- _THE DATA_:
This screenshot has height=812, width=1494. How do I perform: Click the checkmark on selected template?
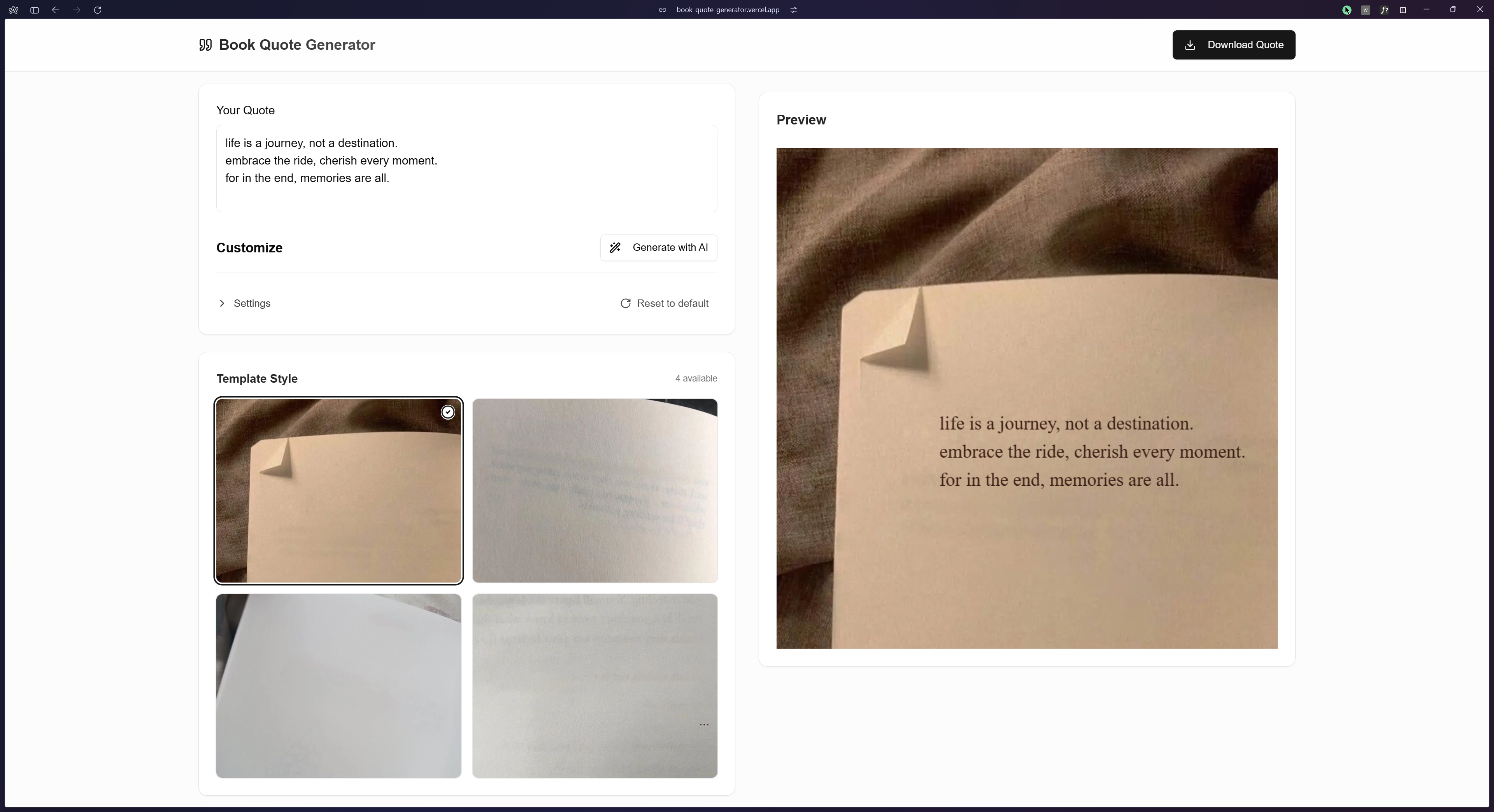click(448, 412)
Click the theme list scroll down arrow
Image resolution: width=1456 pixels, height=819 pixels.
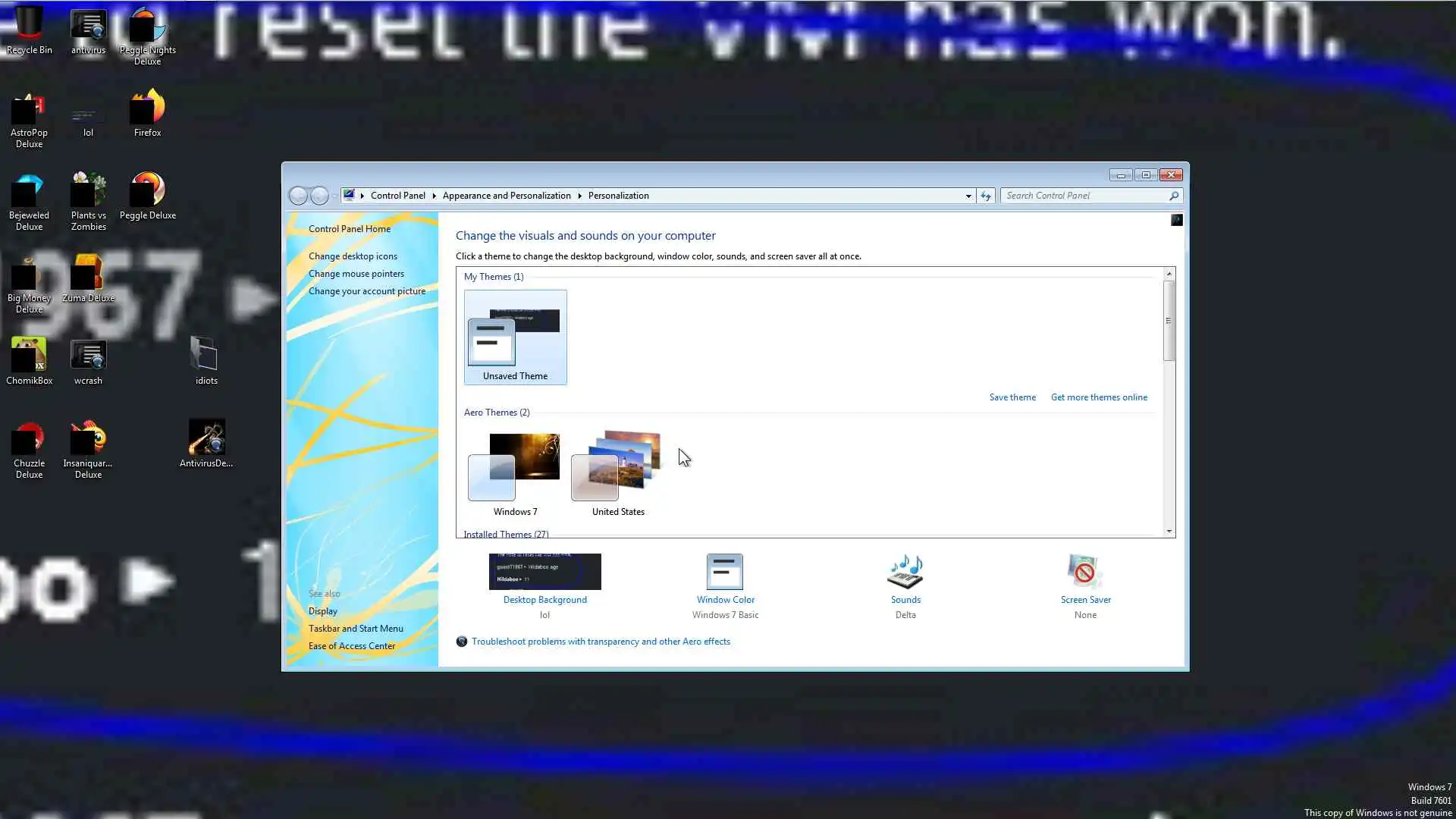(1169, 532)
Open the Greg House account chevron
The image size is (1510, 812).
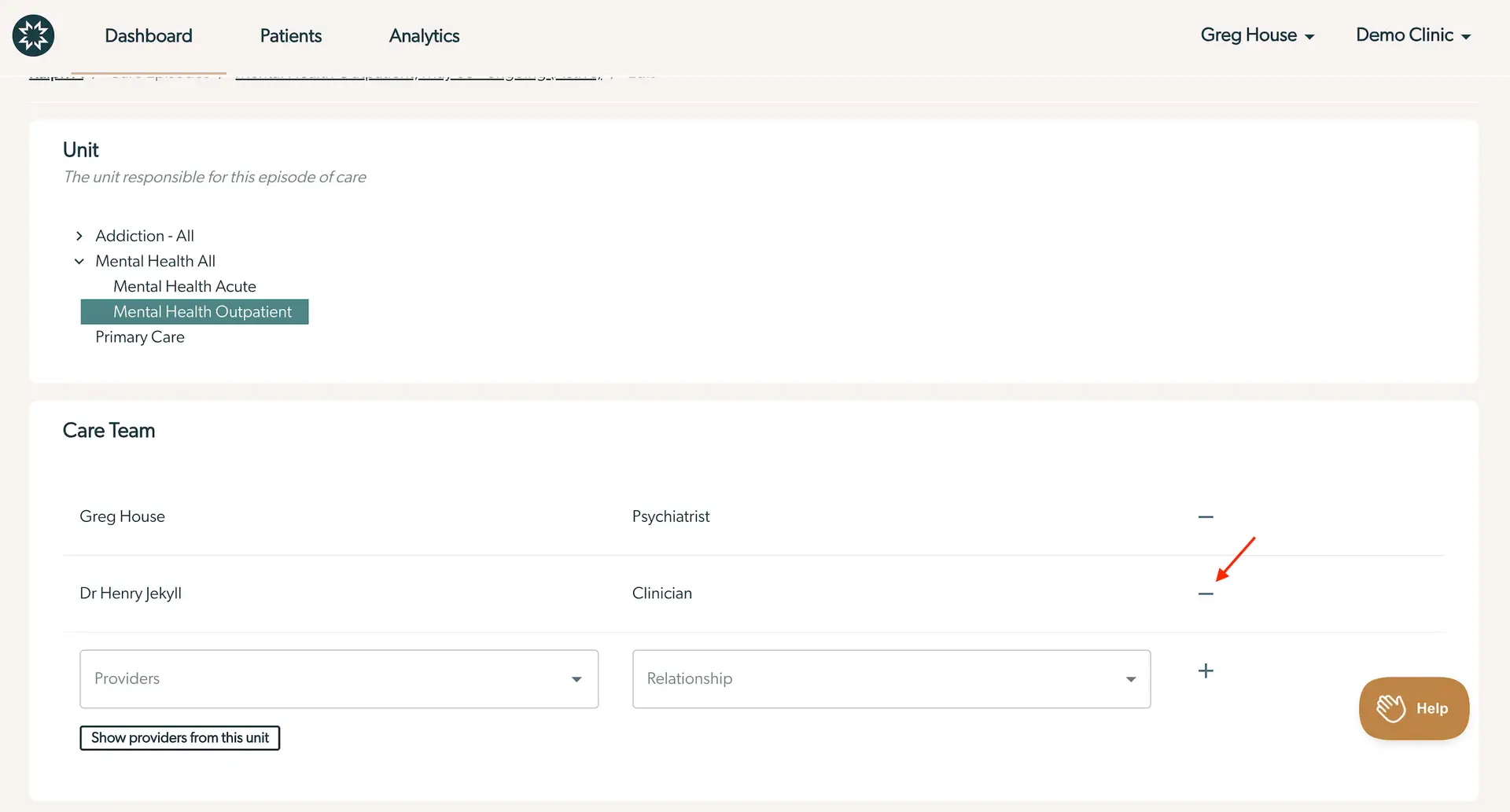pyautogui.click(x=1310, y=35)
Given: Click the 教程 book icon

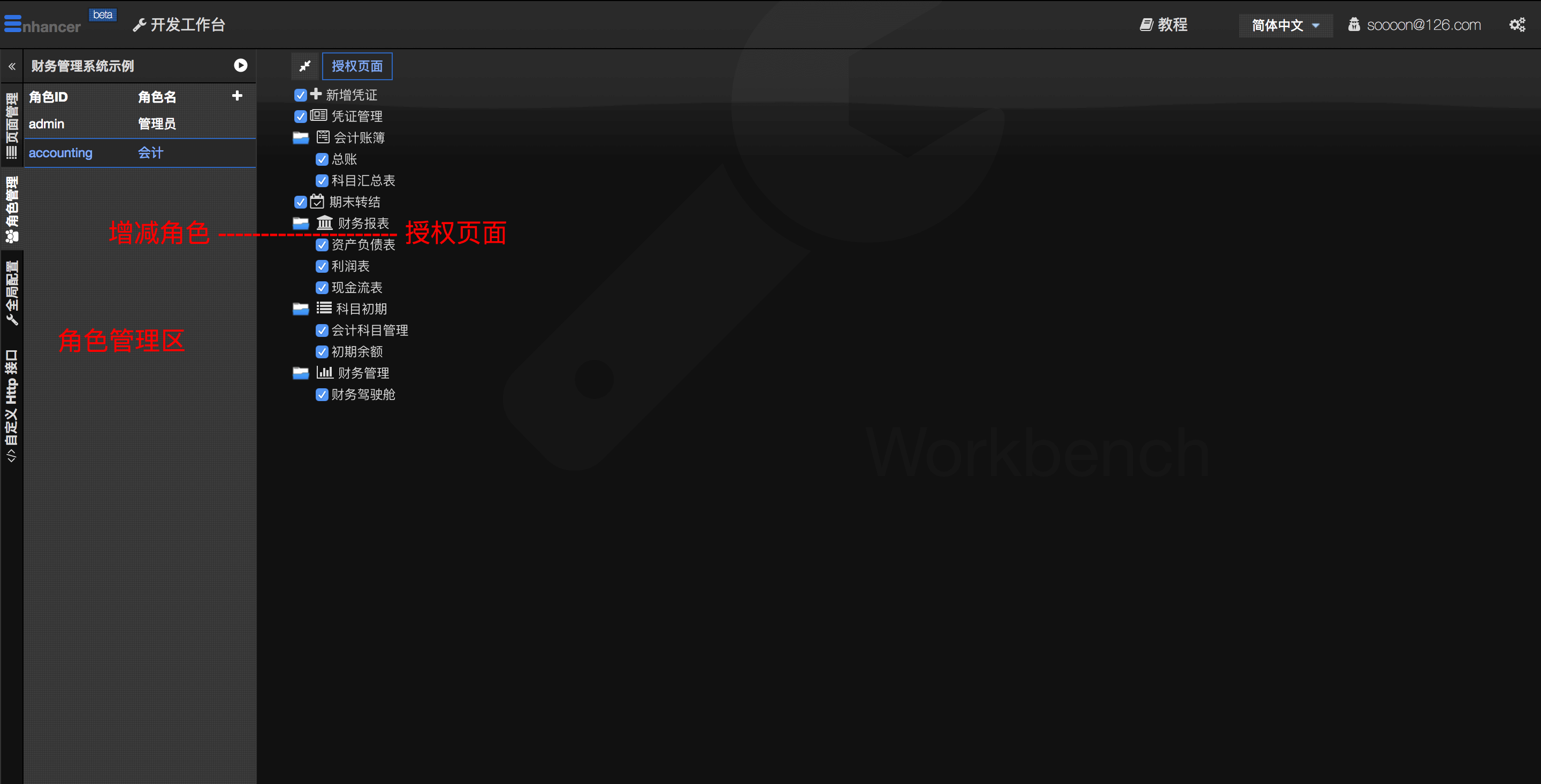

- _DIRECTIONS FOR THIS TASK_: Only the lines from the one holding "Image resolution: width=1456" through the end of the records belong in the answer, copied exactly and without pictures.

- _SOLUTION TO THIS PROBLEM_:
Image resolution: width=1456 pixels, height=819 pixels.
(1169, 532)
Open the Greg House account chevron
The image size is (1510, 812).
pyautogui.click(x=1310, y=35)
Given: Click the 教程 book icon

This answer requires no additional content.